**Description of the task**
Every line below must come back exactly as it stands, with the images omitted.

*** Given data

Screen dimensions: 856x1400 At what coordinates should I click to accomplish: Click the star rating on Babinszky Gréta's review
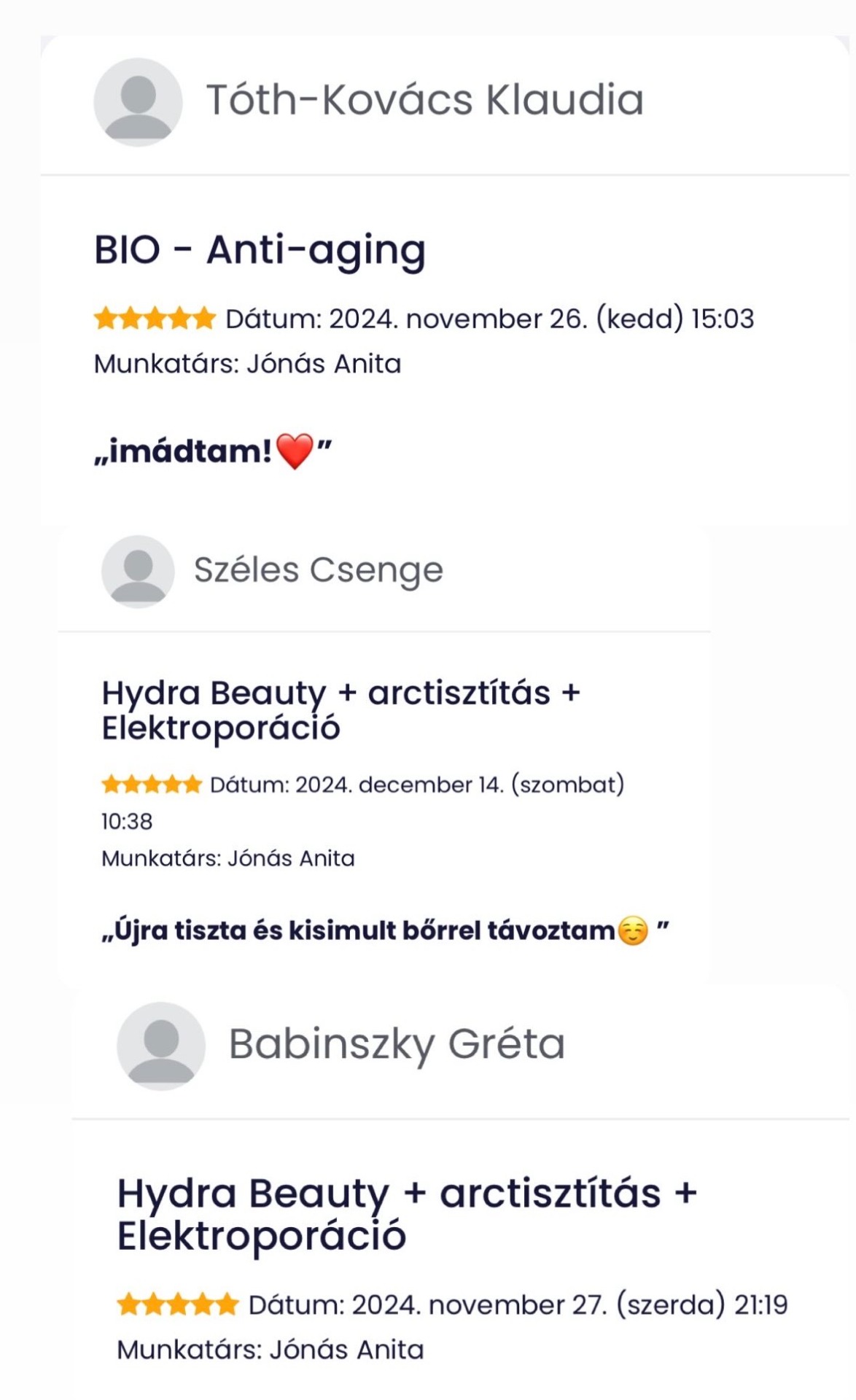178,1304
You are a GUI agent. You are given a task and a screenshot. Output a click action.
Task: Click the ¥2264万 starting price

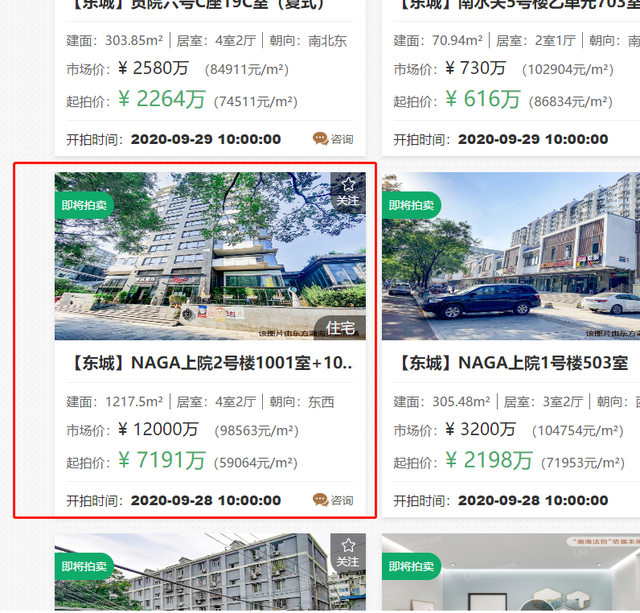click(162, 99)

******

**Response to this exercise**
Screen dimensions: 856x1400 At what coordinates should I click to accomplish: Click the star rating on Babinszky Gréta's review
178,1304
You are a GUI agent. You are given a task and a screenshot. Output a click action.
Task: Click the ¥2264万 starting price

click(162, 99)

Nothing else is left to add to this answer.